Finally, there is the point about Press publicity. The same arguments very largely apply to this as apply to the question of the numbers of people allowed to attend. I am sorry to say that our less reputable newspapers do publish a great deal which is not only damaging to public morality but, what is more, does defeat the ends of justice. Again I might refer to the fact that in courts of law there undoubtedly and undeniably is a great deal of humour, and very often we quite innocently amuse ourselves by hearing or reading what goes on in a matrimonial dispute in a court of law. We are inclined to forget that however humorous to strangers these details may be, they are anything but humorous to the parties themselves; and therefore it is to their interest, if not in the public interest, that they should be prohibited from being published.
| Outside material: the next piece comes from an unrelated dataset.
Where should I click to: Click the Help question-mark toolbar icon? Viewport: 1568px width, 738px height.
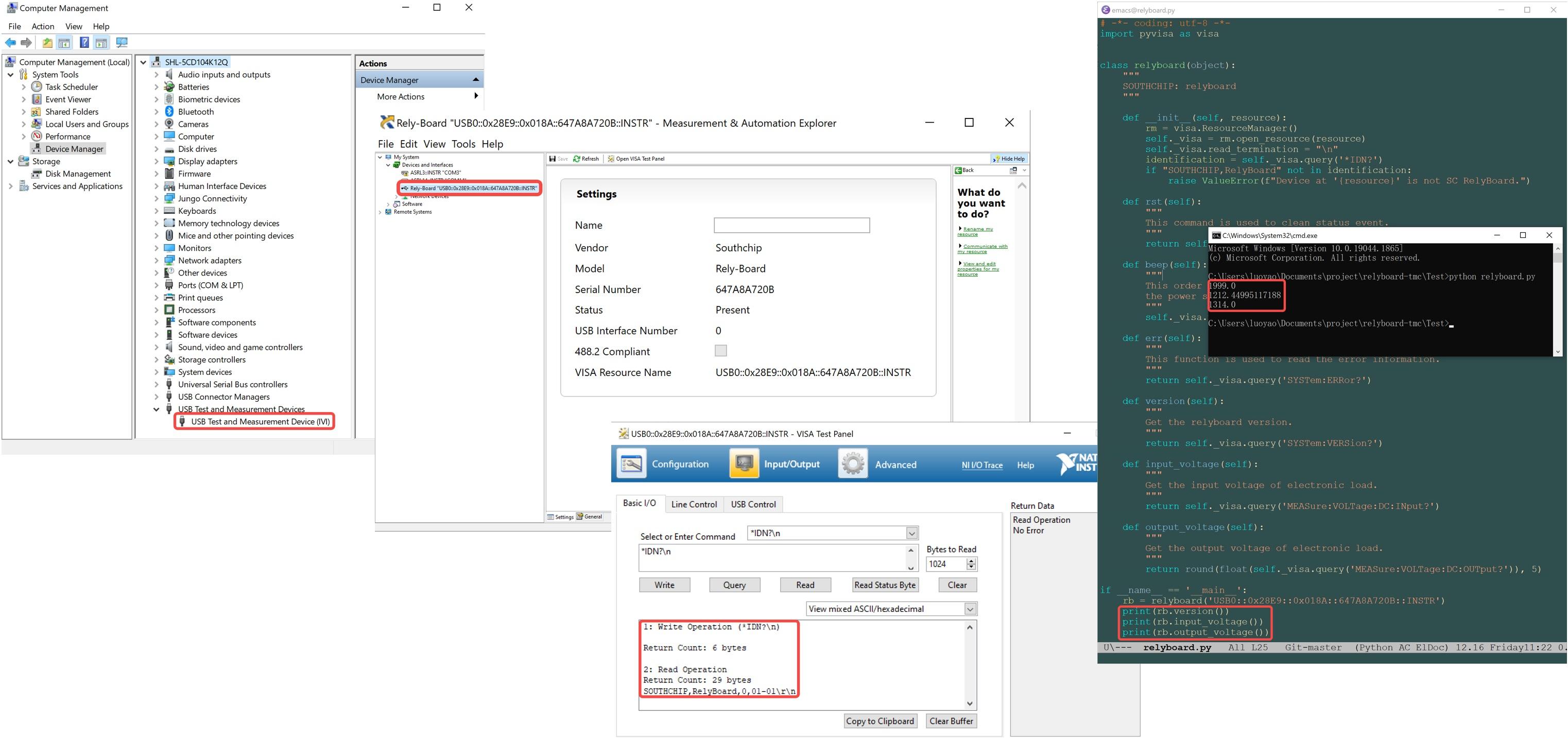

Publicity in the newspapers, as I have said, undoubtedly widens rather than heals the estrangement between the parties, and my attention has just been drawn to certain headlines in one of the papers published yesterday. I will not trouble your Lordships by reading the paragraph but the headlines are: "Matrimonially speaking" and "Letter from lodger made him see red." There is a great deal more. I will not read it, but that is the sort of thing appearing in newspapers which have a circulation of millions, and I suggest that it does more harm than good in this work of the courts. In this matter the Report, in paragraph 40, states:We are satisfied that the indiscriminate reporting of details of these cases is contrary to the public interest …357 This Bill endeavours to make it compulsory that the ordinary newspapers should, in future, publish only what it is suggested a good newspaper would now publish—just those details which should be made known to the world, and nothing further. It might be mentioned that there is now published a good deal which is not evidence at all, although for various reasons it has been stated.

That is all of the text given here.